● **Excerpted passage**
__________

SEQanswers

Go Back   SEQanswers > Bioinformatics > Bioinformatics



Similar Threads
Thread Thread Starter Forum Replies Last Post
SOLiD paired-end read analysis with BFAST 0.7.0a idonaldson Bioinformatics 4 03-20-2012 08:31 PM
Using Bfast to align paired end Illumina reads gavin.oliver Bioinformatics 14 01-14-2012 06:51 AM
BFAST mapping paired end reads. tanghz Bioinformatics 10 04-29-2011 06:29 AM
How to map SOLiD paired end reads by Bfast beliefbio Bioinformatics 1 12-29-2010 12:55 AM
BFAST indexing for 50+36 SOLiD paired end? krobison Bioinformatics 6 11-02-2010 05:25 AM

Reply
 
Thread Tools
Old 10-01-2010, 08:26 AM   #1
epigen
Senior Member
 
Location: Germany

Join Date: May 2010
Posts: 101
Question BFAST for SOLiD paired end reads

I'm using BFAST with BWA (version 0.6.4e) on SOLiD paired end reads (read1: 50 bp, read2: 35 bp). So far, these steps work nicely (thanks to help from the BFAST team) and quite fast:
find CALs separately for the 50 bp ends:
bfast match -n 4 -t -f $REF -A 1 -z -T $TEMPDIR -r reads_r1.fastq > reads_r1.bmf

and for the 35 bp ends:
bfast bwaaln -c $REF reads_r2.fastq > reads_r2.bmf

bring them together:
bfast localalign -f $REF -1 reads_r1.bmf -2 reads_r2.bmf -A 1 -t -U -n 8 > reads.baf

But the postprocess step, which was done in a few minutes for single end, can take > 100 hours on 16 CPUs for 50 Mio read pairs:
bfast postprocess -f $REF -i reads.baf -a 3 -A 1 -R -z -t -n 16 > reads.sam

Also, the reported values seem quite strange to me. Often there are negative means and large standard deviations, e.g.

__________

● **Information supplied**
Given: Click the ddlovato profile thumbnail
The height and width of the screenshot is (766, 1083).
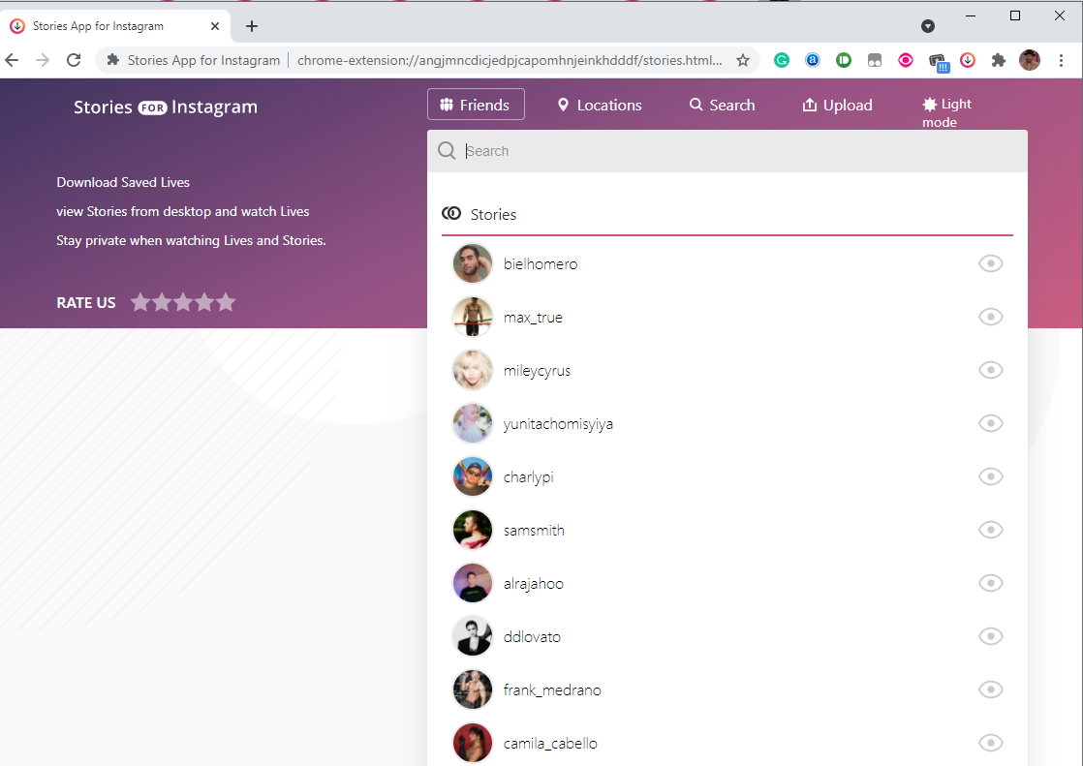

__________

● **Exercise requirements**
1. From the BFAST thread, return the passage from "But the postprocess" to "standard deviations, e.g.".
2. Answer these questions from the BFAST thread:
(a) Which BWA version is used alongside BFAST?
(b) How long are the second reads in each pair?
(c) How long can the postprocess step take for 50 Mio read pairs?
3. Continue the forum post about BFAST on SOLiD paired end reads from where it stops.

● **Final answers**
1.
But the postprocess step, which was done in a few minutes for single end, can take > 100 hours on 16 CPUs for 50 Mio read pairs:
bfast postprocess -f $REF -i reads.baf -a 3 -A 1 -R -z -t -n 16 > reads.sam

Also, the reported values seem quite strange to me. Often there are negative means and large standard deviations, e.g.

2.
(a) Version 0.6.4e.
(b) 35 bp.
(c) More than 100 hours on 16 CPUs.

3.
*********************************************************
Estimating paired end distance...
Used 7438 paired end distances to infer the insert size distribution.
The paired end distance range was from -10240 to 2847.
The paired end distance mean and standard deviation was -5413.80 and 4928.88.
The inversion ratio was 0.999866 (7437 / 7438).
Reads processed: 2700000
*********************************************************
Estimating paired end distance...
Used 9477 paired end distances to infer the insert size distribution.
The paired end distance range was from -4985 to 1899.
The paired end distance mean and standard deviation was -1038.24 and 2097.46.
The inversion ratio was 0.999894 (9476 / 9477).
Reads processed: 2750000
*********************************************************
*********************************************************
Estimating paired end distance...
Used 9925 paired end distances to infer the insert size distribution.
The paired end distance range was from -17 to 7508.
The paired end distance mean and standard deviation was 110.48 and 79.03.
The inversion ratio was 1.000000 (9925 / 9925).
Reads processed: 2800000
*********************************************************

If I use -g for gapped rescue it's even slower. (By the way, where to find the documentation how gapped rescue works?)
For the whole set, ABI BioScope could map 34% as proper pairs, 42% of the reads were unmapped, and it reported Insert range 94-206. I split the data set for BFAST and from the 2 parts that finished, least 60% mapped but <20% in proper pairs.
Am I doing something wrong? Or might it be because of bad read quality? Any help will be very much appreciated.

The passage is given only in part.